* Problem description
Please output the listing lines from the one containing "Click the Internet cloud icon above the graph" through the one containing "I will 142,9." as a JSON list of strings, one string per line, omitting blank lines.

* Information given
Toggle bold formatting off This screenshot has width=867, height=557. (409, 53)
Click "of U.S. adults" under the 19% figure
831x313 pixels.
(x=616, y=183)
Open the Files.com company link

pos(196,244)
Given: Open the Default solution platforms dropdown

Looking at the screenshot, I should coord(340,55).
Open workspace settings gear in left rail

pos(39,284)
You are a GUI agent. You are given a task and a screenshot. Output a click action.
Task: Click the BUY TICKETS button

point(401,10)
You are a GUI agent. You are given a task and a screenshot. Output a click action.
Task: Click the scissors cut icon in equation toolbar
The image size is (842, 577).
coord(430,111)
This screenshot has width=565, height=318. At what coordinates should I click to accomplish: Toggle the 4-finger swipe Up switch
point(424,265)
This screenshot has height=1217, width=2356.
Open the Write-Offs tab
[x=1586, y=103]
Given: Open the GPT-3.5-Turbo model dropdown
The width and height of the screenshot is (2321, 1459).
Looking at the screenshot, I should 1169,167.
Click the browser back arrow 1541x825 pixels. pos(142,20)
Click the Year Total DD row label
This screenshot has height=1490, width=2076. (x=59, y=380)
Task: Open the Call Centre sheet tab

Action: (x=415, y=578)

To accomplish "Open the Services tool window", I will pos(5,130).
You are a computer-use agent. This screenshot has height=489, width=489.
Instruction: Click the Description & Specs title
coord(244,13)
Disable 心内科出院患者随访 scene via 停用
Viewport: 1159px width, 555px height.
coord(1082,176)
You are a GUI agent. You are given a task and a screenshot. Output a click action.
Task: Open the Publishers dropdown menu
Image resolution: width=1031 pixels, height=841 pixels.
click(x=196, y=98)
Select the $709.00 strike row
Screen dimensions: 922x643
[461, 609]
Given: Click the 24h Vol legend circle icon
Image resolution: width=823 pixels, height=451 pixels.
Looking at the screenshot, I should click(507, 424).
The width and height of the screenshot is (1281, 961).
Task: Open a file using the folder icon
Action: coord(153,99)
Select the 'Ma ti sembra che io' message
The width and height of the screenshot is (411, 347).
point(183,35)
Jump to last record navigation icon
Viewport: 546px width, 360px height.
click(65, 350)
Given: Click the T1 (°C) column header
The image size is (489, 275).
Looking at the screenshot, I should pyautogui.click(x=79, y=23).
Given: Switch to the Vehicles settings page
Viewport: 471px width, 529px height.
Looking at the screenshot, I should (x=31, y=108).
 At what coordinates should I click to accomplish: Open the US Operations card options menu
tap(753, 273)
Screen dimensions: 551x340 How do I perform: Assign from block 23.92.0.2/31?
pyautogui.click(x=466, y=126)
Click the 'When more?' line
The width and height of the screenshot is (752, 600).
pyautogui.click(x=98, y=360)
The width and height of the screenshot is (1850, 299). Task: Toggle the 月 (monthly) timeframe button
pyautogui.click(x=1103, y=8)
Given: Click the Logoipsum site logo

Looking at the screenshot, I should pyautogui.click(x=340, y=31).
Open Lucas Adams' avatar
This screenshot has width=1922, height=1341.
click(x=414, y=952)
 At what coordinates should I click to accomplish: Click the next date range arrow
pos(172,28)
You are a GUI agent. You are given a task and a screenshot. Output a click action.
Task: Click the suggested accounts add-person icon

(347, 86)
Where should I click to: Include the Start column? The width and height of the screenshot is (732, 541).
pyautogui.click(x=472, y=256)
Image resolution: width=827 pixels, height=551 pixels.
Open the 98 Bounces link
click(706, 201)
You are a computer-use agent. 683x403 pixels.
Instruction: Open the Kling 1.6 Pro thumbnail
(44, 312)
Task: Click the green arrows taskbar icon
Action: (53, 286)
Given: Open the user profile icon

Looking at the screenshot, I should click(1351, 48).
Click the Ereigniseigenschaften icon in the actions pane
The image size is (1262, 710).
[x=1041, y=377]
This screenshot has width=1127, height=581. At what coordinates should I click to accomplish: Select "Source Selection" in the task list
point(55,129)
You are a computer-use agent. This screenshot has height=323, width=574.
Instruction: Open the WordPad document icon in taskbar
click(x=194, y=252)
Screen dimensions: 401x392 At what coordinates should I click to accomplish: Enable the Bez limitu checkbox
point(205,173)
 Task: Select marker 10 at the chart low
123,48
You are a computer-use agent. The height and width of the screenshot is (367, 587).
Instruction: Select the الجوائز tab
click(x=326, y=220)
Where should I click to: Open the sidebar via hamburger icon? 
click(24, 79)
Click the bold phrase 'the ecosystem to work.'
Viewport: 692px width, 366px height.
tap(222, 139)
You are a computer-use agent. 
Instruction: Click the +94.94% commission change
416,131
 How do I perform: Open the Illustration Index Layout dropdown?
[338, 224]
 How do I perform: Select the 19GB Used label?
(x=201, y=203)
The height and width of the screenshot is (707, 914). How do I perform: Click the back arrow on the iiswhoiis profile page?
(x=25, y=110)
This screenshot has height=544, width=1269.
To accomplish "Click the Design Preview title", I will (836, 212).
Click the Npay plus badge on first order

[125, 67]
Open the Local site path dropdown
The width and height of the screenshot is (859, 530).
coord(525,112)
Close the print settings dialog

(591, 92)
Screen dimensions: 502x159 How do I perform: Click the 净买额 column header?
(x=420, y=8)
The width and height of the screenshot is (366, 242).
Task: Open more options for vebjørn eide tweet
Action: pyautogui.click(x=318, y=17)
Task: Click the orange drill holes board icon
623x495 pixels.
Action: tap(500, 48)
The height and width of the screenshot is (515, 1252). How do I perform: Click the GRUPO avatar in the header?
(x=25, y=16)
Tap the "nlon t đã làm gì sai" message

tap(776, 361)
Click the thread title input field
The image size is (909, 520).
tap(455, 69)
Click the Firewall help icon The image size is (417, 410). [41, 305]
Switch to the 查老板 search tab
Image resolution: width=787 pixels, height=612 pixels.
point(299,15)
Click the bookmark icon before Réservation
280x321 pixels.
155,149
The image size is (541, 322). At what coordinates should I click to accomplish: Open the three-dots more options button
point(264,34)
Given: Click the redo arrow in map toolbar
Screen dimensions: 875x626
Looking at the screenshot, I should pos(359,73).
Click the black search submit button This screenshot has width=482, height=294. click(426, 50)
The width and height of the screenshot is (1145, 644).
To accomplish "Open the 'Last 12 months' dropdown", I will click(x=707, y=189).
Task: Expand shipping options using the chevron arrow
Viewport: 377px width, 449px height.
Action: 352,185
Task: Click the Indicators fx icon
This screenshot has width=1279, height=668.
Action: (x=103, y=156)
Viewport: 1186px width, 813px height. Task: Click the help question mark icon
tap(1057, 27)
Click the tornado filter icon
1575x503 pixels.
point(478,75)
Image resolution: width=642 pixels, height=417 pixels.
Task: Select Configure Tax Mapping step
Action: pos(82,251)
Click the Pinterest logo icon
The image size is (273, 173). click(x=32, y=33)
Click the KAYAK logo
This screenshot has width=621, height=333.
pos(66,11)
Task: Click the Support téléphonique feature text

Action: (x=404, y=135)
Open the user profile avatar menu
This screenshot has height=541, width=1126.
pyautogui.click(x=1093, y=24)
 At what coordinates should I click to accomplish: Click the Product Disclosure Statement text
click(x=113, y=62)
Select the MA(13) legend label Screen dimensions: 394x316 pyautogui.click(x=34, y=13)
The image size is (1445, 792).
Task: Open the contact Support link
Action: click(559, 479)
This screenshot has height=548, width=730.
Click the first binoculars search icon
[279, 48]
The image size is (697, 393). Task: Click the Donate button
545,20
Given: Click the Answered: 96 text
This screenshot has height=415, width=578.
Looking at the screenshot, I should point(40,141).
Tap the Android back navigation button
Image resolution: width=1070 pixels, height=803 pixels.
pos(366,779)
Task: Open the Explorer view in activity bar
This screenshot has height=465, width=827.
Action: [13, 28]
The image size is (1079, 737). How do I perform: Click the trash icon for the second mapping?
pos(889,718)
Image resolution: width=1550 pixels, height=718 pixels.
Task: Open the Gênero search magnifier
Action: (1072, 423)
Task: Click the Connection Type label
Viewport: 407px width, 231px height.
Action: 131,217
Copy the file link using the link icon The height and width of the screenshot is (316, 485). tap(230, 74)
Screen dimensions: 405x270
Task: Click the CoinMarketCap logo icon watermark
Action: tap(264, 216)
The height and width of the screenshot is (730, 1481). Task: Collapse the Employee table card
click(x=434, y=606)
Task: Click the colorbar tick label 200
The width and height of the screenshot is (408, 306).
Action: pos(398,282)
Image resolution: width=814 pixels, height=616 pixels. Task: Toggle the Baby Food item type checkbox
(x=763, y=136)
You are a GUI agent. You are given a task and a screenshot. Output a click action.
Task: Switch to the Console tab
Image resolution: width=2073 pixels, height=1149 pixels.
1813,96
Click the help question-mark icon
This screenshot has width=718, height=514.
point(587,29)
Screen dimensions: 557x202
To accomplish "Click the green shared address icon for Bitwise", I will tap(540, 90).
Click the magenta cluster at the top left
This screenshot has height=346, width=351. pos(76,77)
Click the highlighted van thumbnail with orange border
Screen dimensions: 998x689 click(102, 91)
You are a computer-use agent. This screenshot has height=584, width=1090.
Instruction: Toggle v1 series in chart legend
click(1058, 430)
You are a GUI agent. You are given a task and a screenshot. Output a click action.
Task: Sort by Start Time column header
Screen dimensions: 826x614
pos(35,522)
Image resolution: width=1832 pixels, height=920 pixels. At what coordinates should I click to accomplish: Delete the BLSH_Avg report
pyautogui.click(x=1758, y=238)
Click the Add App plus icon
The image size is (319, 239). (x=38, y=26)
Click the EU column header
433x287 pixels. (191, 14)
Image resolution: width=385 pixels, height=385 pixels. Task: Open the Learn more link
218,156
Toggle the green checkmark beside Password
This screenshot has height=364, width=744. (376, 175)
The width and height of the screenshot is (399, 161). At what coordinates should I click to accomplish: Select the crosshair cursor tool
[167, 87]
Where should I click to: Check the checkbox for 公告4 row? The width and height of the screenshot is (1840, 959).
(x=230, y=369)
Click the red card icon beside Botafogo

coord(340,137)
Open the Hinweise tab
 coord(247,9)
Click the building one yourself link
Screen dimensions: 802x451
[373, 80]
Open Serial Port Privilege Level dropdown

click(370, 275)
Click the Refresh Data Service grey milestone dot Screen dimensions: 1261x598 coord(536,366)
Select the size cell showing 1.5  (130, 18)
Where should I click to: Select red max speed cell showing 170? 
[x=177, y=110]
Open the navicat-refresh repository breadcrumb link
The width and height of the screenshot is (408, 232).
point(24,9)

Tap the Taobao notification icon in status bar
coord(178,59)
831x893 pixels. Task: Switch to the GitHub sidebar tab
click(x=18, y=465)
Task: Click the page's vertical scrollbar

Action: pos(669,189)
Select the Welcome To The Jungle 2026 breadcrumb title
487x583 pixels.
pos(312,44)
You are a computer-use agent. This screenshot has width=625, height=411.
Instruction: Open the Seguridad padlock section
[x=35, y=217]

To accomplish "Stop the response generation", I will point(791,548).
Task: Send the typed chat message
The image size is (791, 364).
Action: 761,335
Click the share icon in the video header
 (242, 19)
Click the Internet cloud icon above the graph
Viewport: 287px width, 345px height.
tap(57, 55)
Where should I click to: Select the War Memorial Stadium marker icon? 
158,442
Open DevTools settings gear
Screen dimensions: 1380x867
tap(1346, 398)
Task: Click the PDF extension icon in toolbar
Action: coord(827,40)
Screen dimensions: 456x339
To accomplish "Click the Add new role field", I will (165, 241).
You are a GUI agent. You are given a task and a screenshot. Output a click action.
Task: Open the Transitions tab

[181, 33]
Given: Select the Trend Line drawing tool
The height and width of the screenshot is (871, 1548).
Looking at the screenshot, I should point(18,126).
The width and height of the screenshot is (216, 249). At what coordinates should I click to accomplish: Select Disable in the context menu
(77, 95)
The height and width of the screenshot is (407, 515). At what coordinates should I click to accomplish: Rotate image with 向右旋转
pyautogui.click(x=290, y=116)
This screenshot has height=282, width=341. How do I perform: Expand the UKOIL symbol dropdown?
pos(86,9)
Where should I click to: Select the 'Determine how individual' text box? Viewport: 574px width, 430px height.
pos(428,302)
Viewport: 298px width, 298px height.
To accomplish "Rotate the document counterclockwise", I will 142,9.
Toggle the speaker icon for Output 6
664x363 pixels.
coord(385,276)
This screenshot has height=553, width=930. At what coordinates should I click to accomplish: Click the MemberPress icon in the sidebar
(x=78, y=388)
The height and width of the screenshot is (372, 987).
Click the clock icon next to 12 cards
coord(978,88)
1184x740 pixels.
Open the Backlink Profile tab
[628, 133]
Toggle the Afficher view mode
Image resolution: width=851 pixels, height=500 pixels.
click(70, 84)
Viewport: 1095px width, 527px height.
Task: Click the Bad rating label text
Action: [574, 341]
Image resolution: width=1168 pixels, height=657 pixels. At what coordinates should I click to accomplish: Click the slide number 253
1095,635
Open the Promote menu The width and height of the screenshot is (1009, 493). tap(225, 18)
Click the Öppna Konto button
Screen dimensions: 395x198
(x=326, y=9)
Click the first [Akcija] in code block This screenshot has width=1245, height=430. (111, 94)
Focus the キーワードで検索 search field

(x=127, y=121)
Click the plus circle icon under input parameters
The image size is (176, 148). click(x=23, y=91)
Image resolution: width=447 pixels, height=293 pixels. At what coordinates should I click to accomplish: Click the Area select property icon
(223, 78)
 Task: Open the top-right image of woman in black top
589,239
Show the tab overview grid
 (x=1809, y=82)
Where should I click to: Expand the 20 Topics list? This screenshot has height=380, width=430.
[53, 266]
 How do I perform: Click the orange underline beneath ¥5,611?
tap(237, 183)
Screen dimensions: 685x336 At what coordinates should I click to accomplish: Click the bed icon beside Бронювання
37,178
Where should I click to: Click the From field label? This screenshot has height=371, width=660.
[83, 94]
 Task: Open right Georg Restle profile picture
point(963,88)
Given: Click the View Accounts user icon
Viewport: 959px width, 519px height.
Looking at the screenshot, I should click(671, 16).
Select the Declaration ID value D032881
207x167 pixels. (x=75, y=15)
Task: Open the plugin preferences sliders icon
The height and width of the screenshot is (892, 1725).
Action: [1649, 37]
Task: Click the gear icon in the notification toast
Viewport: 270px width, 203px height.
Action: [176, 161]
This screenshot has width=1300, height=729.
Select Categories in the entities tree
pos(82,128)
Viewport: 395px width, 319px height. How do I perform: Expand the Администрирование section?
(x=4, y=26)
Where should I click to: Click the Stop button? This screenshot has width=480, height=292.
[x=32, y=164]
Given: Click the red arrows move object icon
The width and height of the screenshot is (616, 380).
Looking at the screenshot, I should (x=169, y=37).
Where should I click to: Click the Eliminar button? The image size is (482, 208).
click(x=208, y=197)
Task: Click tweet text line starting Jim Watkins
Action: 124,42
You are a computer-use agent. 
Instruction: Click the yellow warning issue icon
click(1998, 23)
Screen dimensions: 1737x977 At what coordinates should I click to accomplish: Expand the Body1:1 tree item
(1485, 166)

* Answer to this task
[
  "Click the Internet cloud icon above the graph",
  "Viewport: 287px width, 345px height.",
  "tap(57, 55)",
  "Where should I click to: Select the War Memorial Stadium marker icon? ",
  "158,442",
  "Open DevTools settings gear",
  "Screen dimensions: 1380x867",
  "tap(1346, 398)",
  "Task: Click the PDF extension icon in toolbar",
  "Action: coord(827,40)",
  "Screen dimensions: 456x339",
  "To accomplish \"Click the Add new role field\", I will (165, 241).",
  "You are a GUI agent. You are given a task and a screenshot. Output a click action.",
  "Task: Open the Transitions tab",
  "[181, 33]",
  "Given: Select the Trend Line drawing tool",
  "The height and width of the screenshot is (871, 1548).",
  "Looking at the screenshot, I should point(18,126).",
  "The width and height of the screenshot is (216, 249). At what coordinates should I click to accomplish: Select Disable in the context menu",
  "(77, 95)",
  "The height and width of the screenshot is (407, 515). At what coordinates should I click to accomplish: Rotate image with 向右旋转",
  "pyautogui.click(x=290, y=116)",
  "This screenshot has height=282, width=341. How do I perform: Expand the UKOIL symbol dropdown?",
  "pos(86,9)",
  "Where should I click to: Select the 'Determine how individual' text box? Viewport: 574px width, 430px height.",
  "pos(428,302)",
  "Viewport: 298px width, 298px height.",
  "To accomplish \"Rotate the document counterclockwise\", I will 142,9."
]